Tra allenatori che si auto esonerano ed altri che non vincono mai oppure cambiano i migliori in campo. Curiosità della 13′ di ritorno..

di Franco Avanzini

Qualche stranezza dal mondo del calcio. Ecco quelle della tredicesima giornata di ritorno.

Leonardo: ha ammesso che i tre giorni neri della sua Inter, nel caso fosse stato nei panni del presidente, si sarebbe autoesonerato. Un’ammissione che però potrebbe non servigli a regalargli una seconda opportunità futura con la squadra del presidente Moratti. Tra l’altro è da escludere che l’ex rossonero entri a far parte del gruppo dirigenziale nerazzurro. Anche in questo caso è stato chiaro: il Milan è la sua casa, dove ha trascorso la maggior parte degli anni calcistici, l’Inter solamente un lavoro per una o più stagioni e solamente dalla panchina.

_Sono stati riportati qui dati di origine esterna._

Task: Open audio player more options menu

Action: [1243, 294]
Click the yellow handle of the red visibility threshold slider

Montella: in queste ultime gare si gioca la panchina. Un futuro ancora molto nebbioso per l’ex attaccante che deve barcamenarsi tra giocatori che sicuramente lasceranno la società (Mexes), altri che sono scontenti delle critiche ricevute (Menez) ed ancora chi invece non vede più il profumo campo dal primo minuto di gioco (Borriello). Per la nuova presidenza un punto di partenza sarà l’allenatore.

Cambi: giochi bene, segni, crei tanti assist pericolosi e non hai problemi fisici ma vieni sostituito. E’ quanto capitato a Simone Pepe. Del Neri al 31’ della ripresa lo sostituisce incredibilmente. Ovvio il disappunto del giocatore stesso e del pubblico di fede bianconero. E queste sono le stranezze del calcio e le idee degli allenatori.

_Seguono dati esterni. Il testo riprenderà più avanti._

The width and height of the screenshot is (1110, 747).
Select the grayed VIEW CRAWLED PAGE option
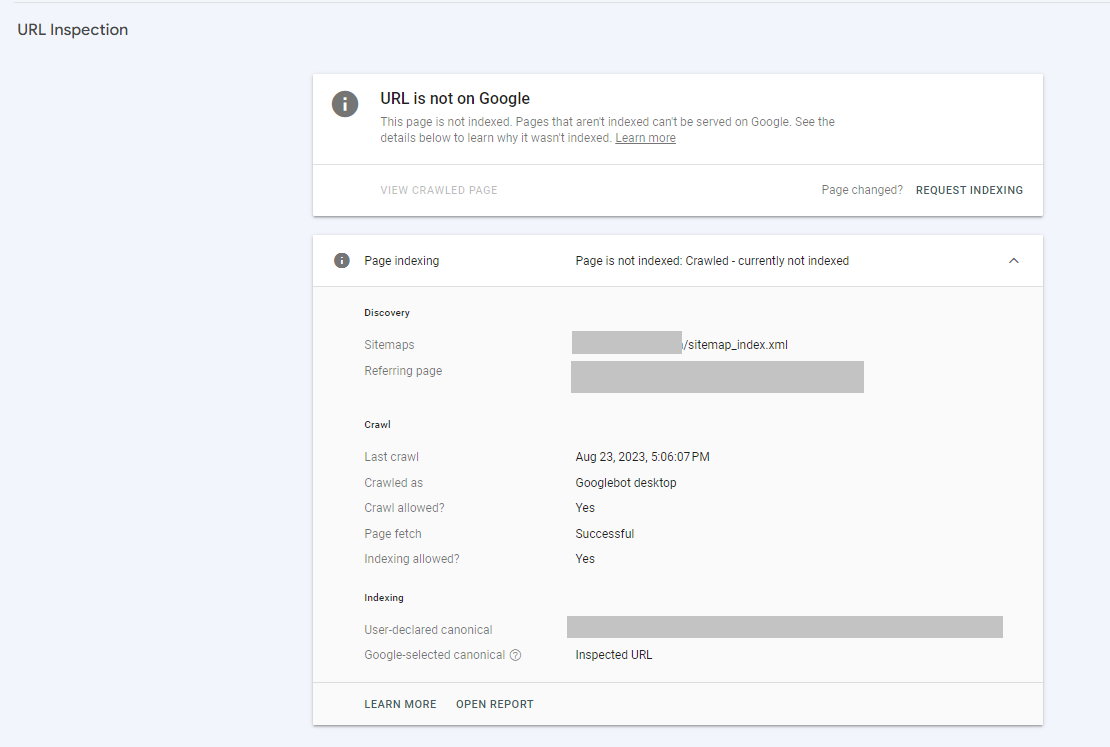pyautogui.click(x=438, y=189)
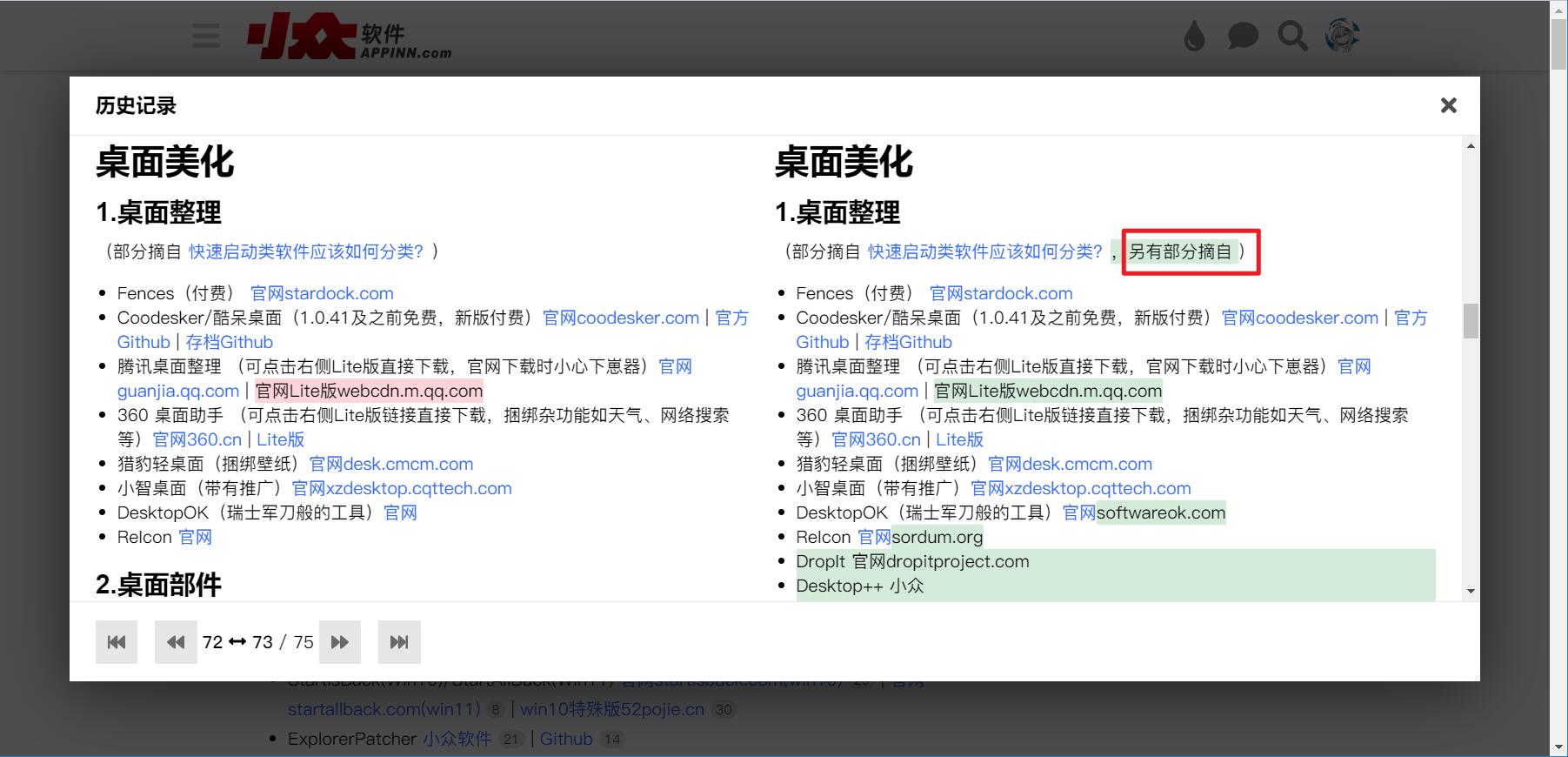Jump to the last revision
The image size is (1568, 757).
pos(399,642)
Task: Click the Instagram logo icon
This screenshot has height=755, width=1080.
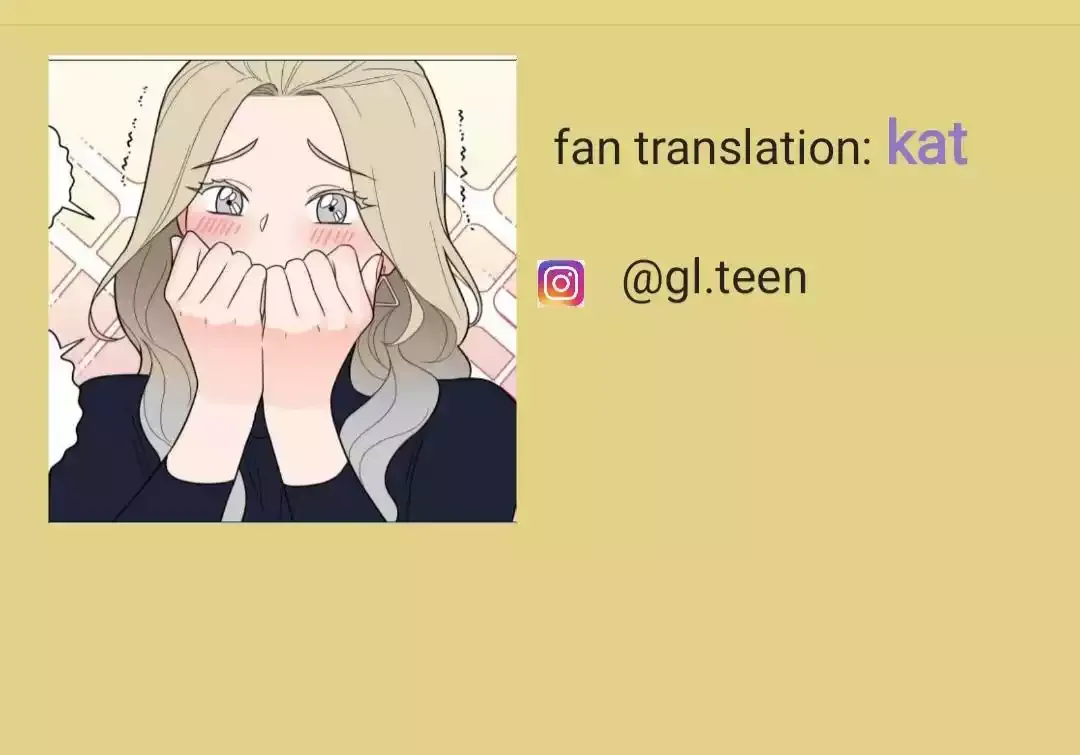Action: [561, 283]
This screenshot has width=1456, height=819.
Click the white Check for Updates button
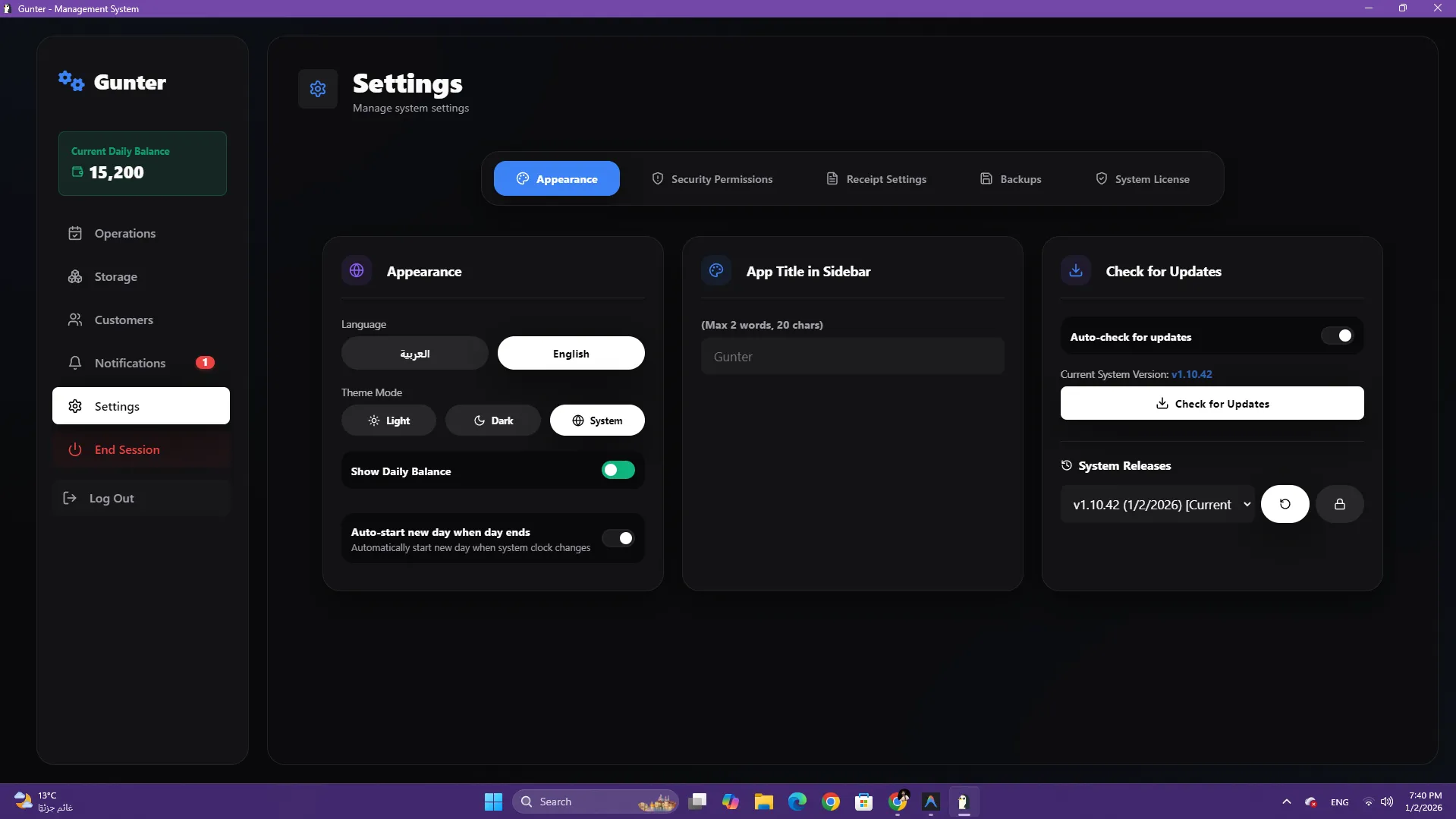click(1212, 404)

Zona Cesarini: quella che fu inventata per un gol segnato dal compianto Cesarini è valsa doppiamente per il Cesena. Ne hanno approfittato prima Parolo quindi Giaccherini per realizzare un bel uno-due che è valso il punto ai romagnoli. Il tutto ha finito per far andare di traverso il ritorno a Palermo di Delio Rossi.

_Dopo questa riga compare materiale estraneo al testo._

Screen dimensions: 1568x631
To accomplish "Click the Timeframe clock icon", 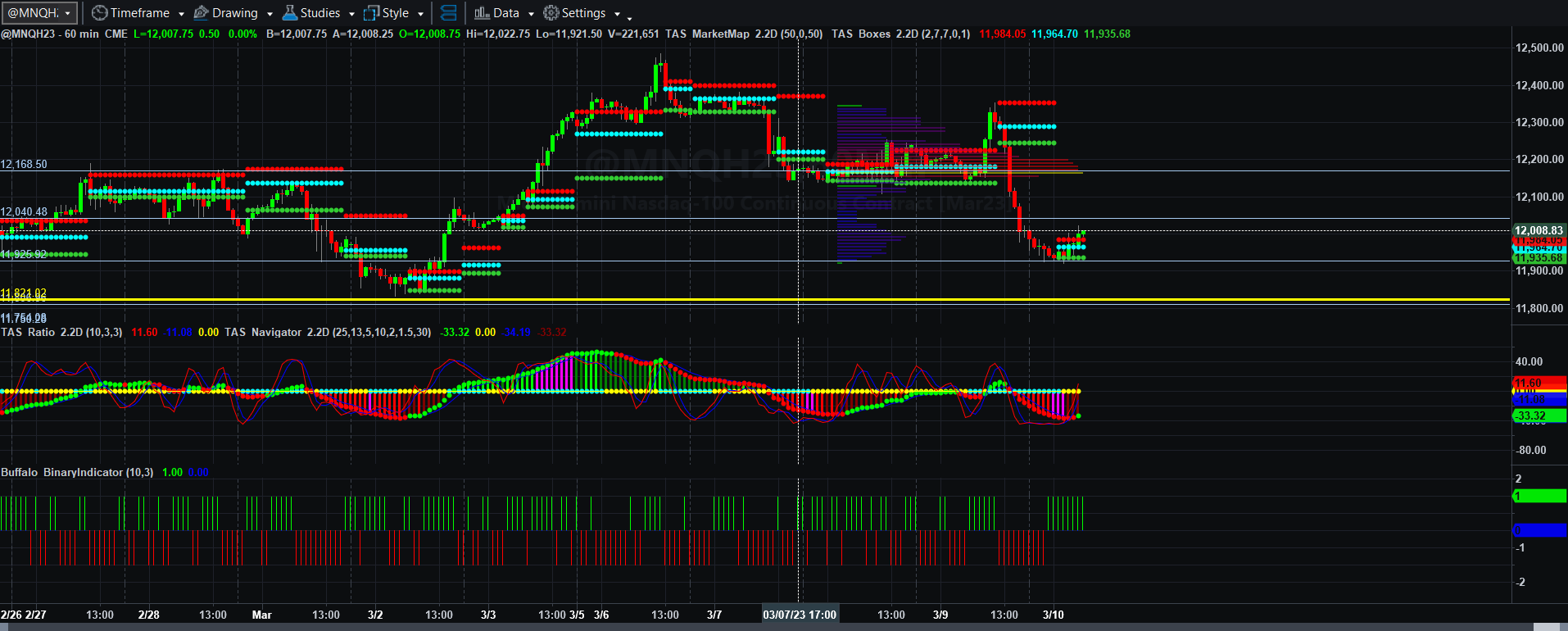I will [x=99, y=13].
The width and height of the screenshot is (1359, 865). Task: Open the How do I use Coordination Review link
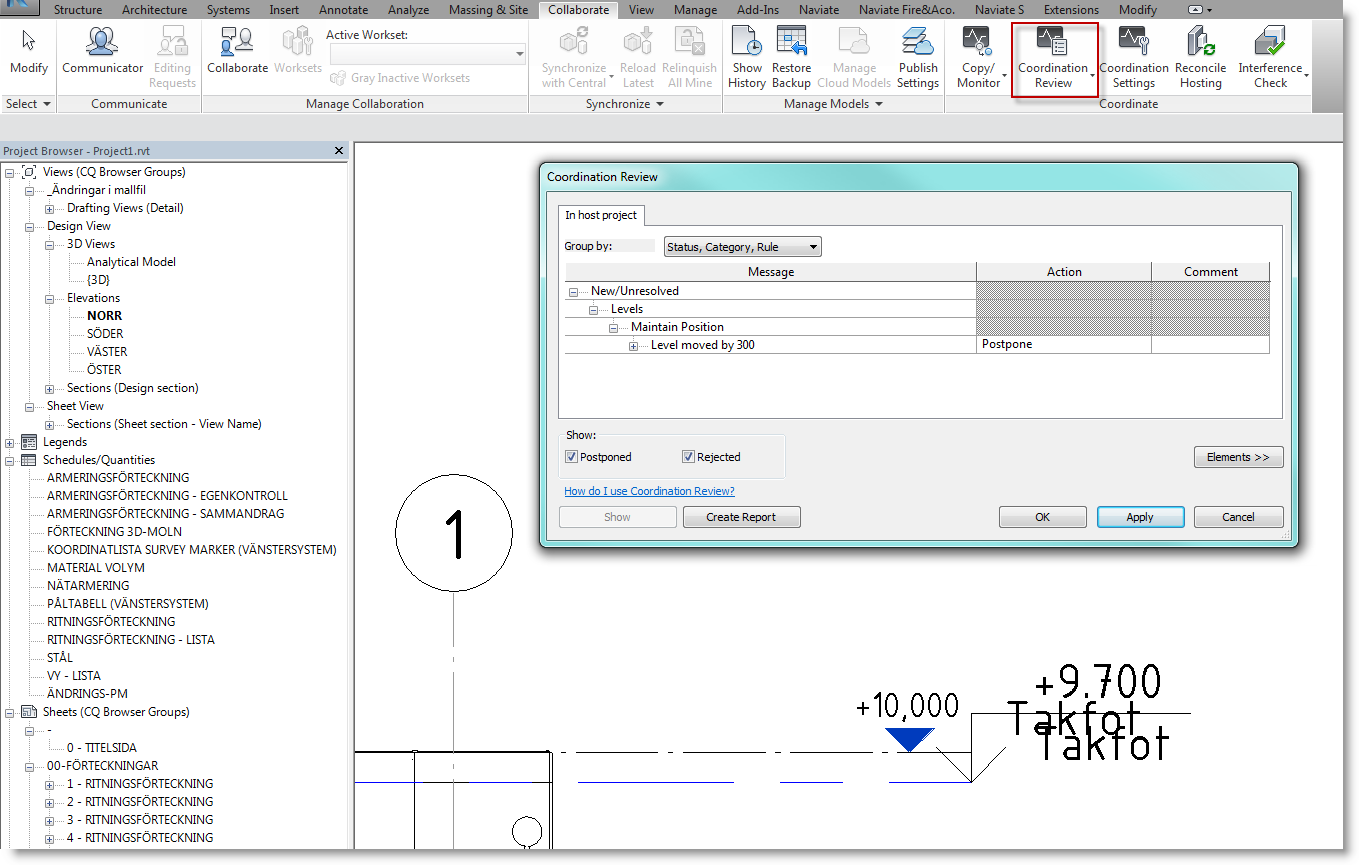pos(649,490)
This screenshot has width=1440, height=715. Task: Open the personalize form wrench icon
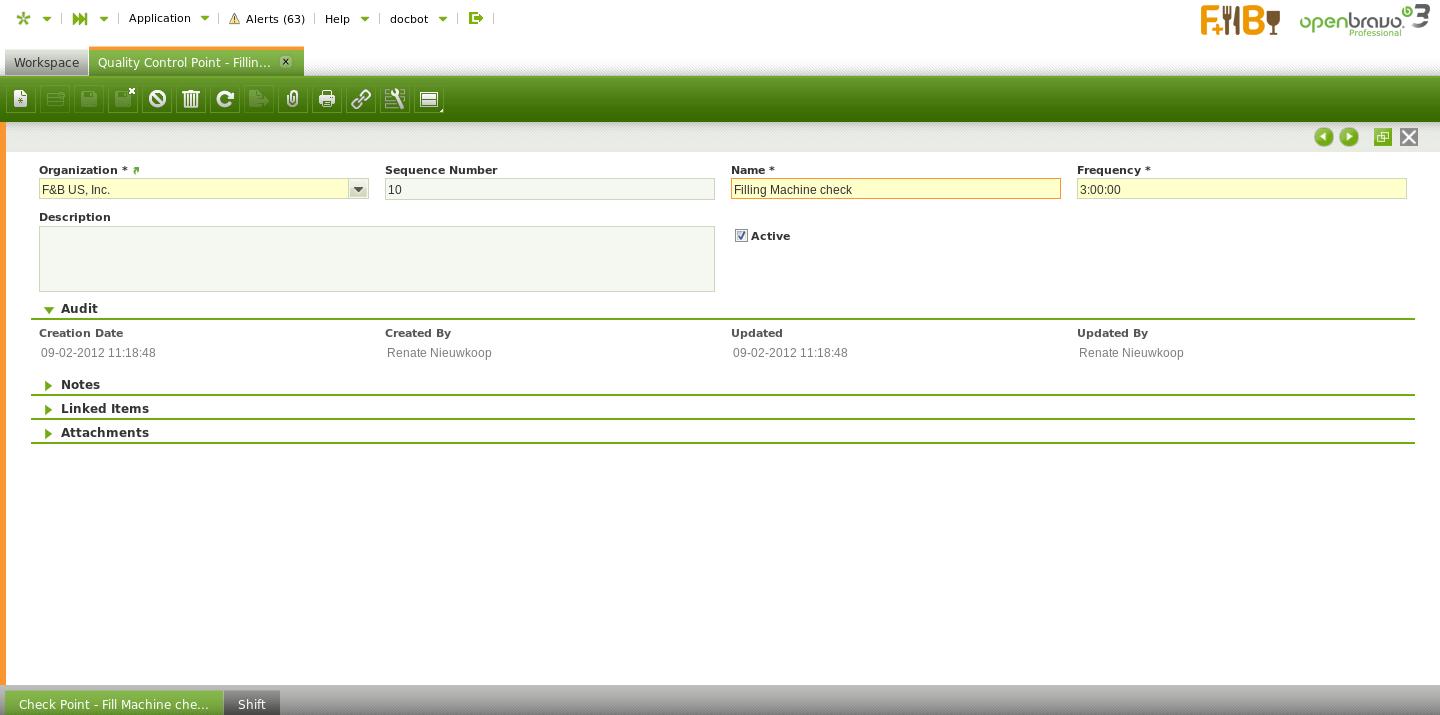395,99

Allenatori: una volta, nemmeno tanto tempo fa, quando si cambiava tecnico, la squadra vinceva subito la prima gara successiva. Quest’anno invece sta capitando qualcosa di strano. Le squadre con il nuovo allenatore non riescono proprio a far propri i tre punti. Caso eclatante è quello di Cavasin a Genova L’ex allenatore della Florentia Viola da quando siede sulla panchina blucerchiata non ha ancora vinto ed anzi ha collezionato un solo punto in 4 gare. E la prossima sarà in casa del Milan, come a dire, una partita non propriamente facile.